Y sobrepusieron la voluntad de Dios a toda lógica y tradición humanas: “Juan es su nombre” (“Hay que obedecer a Dios antes que a los hombres” —Hch 5,29—).
“A Isabel se le cumplió el tiempo del parto…”: Se hizo realidad lo que tanto pidieran, el sueño deseado, el sueño soñado. Sus vecinos y parientes se alegraron con ella. Mucha era también la alegría de María que con ella estaba (“Alegraos con los que están alegres”, predicará más adelante San Pablo —Rom 12,15—). El Espíritu alentó en ellos la petición, porque Dios, en sus planes, preparaba darles ese regalo y mostrar a todos, al ser ambos de avanzada edad y ella estéril, su misericordia y la Gloria de su Poder (“La Gloria de Dios consiste en que el hombre viva” —San Ireneo—), atrayendo la atención de todos hacia el niño (“Se comentaban todos estos hechos por toda la montaña de Judea, y reflexionaban diciendo: «¿Qué va a ser este niño?»”), que iba a ser quien preparara los caminos del Señor. Sigue Dios poco a poco actuando ilusionado, esparciendo su contenido y ardiente amor, realizando sus planes… Se le descubre por aquí; algo se deja ver por allí; se le nota más allá… Planes que siempre se cumplen, compaginada la voluntad divina con la libertad del hombre, los plazos terrenos, el natural acontecer (“se le cumplió el tiempo del parto”, ley también salida de sus manos), y con la maduración de los corazones. Dios, haciendo maravillas, culmina su obra con los dos alumbramientos: el de Isabel, que da a luz a Juan, y el de Zacarías, con parto jubiloso de fe, provocando la alegría en los hombres de buena voluntad.

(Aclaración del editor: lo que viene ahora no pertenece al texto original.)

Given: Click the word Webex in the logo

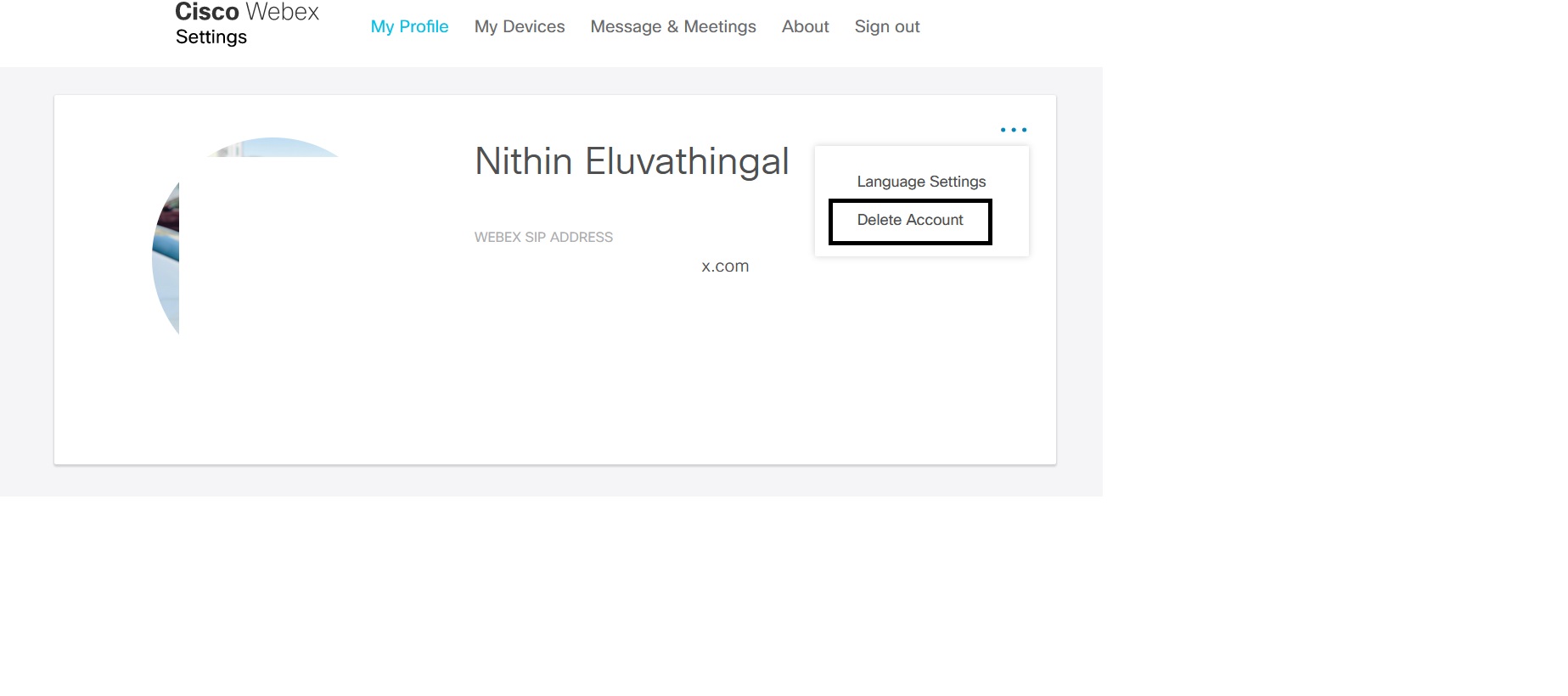Looking at the screenshot, I should [282, 12].
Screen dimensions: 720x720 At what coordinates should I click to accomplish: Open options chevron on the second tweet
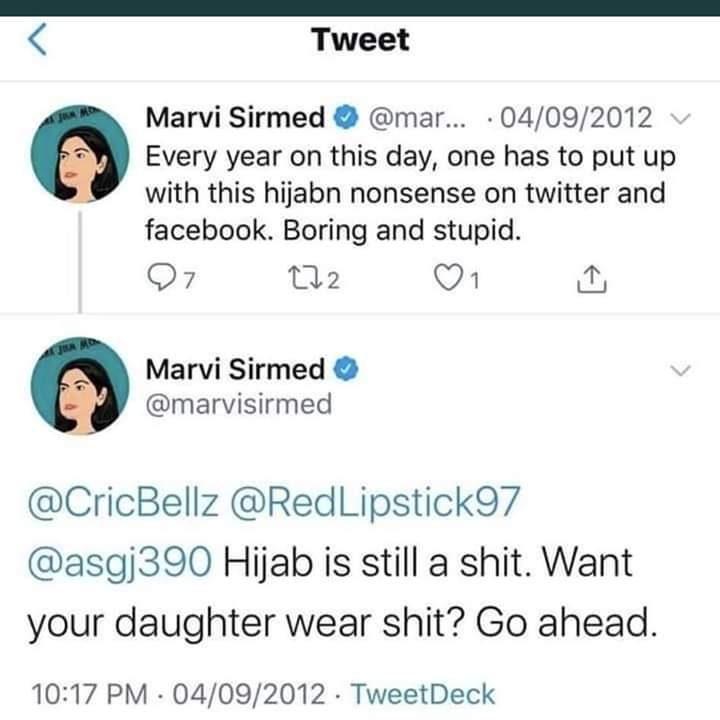pos(680,371)
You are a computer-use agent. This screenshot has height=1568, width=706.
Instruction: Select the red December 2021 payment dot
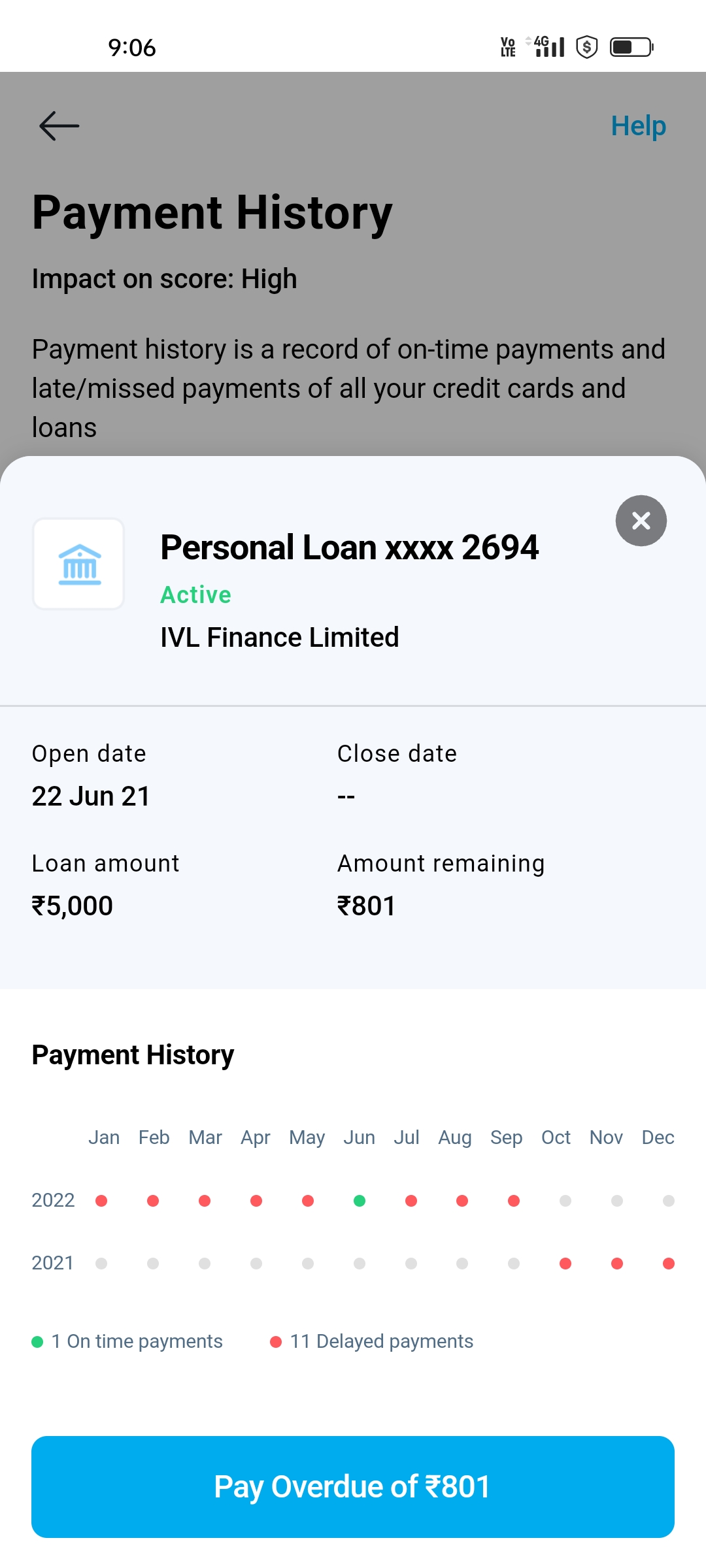tap(668, 1264)
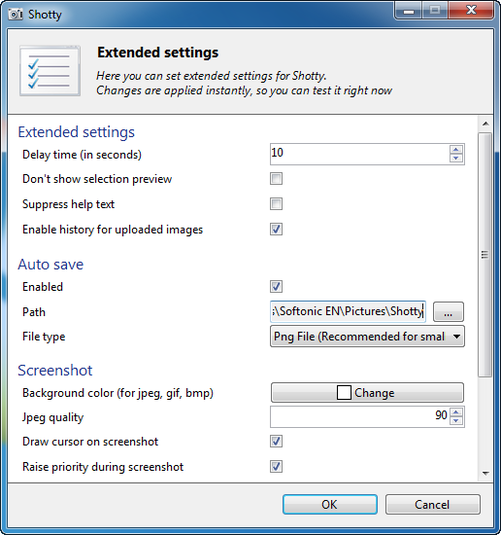Disable history for uploaded images
Image resolution: width=501 pixels, height=535 pixels.
pyautogui.click(x=276, y=229)
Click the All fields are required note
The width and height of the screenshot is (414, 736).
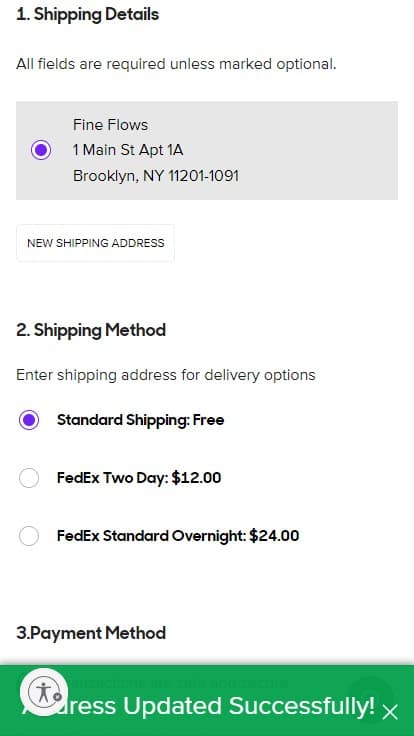[x=176, y=64]
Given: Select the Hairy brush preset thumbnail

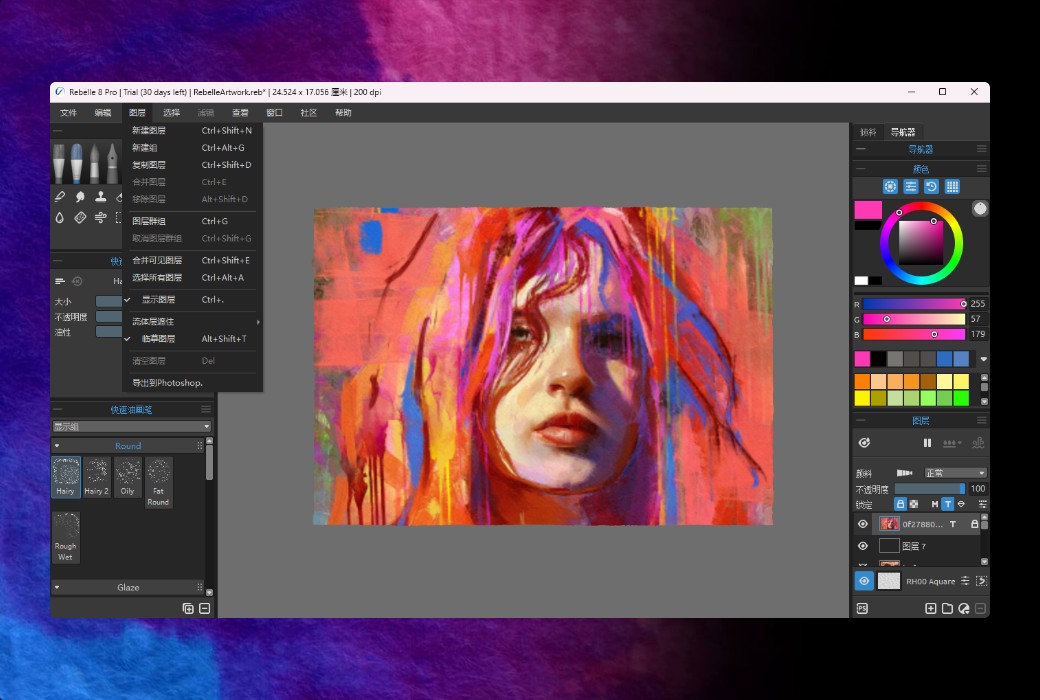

Distintas las misiones de Dios para su Hijo y el Bautista; distintas habrán de ser sus preparaciones. ¡Qué variado paisaje el de los hijos de Dios a lo largo de la Historia! ¡Qué diferentes unos de otros! Y todos formando un Uno —una misma fe y un mismo amor—, porque nacieron de un mismo Padre (cf Jn 1,13) y por sus venas corre el mismo Espíritu, que hace, de una infinitud de formas de ser distintas, una unidad, un solo Cuerpo (con Jesús como Cabeza), como uno solo es el cuadro resultante de multitud de diferentes pinceladas de colores, y una sola la sinfonía interpretada por multitud de diferentes instrumentos. Son las cosas de Dios; sus maravillosas obras. ¡Y todo por obra del amor del Hijo, traído a la Tierra por el sí incondicional de una criatura sin igual: la bendita entre todas las mujeres, María Santísima! ¡¡¡GLORIA AL QUE ES TANTO AMOR!!!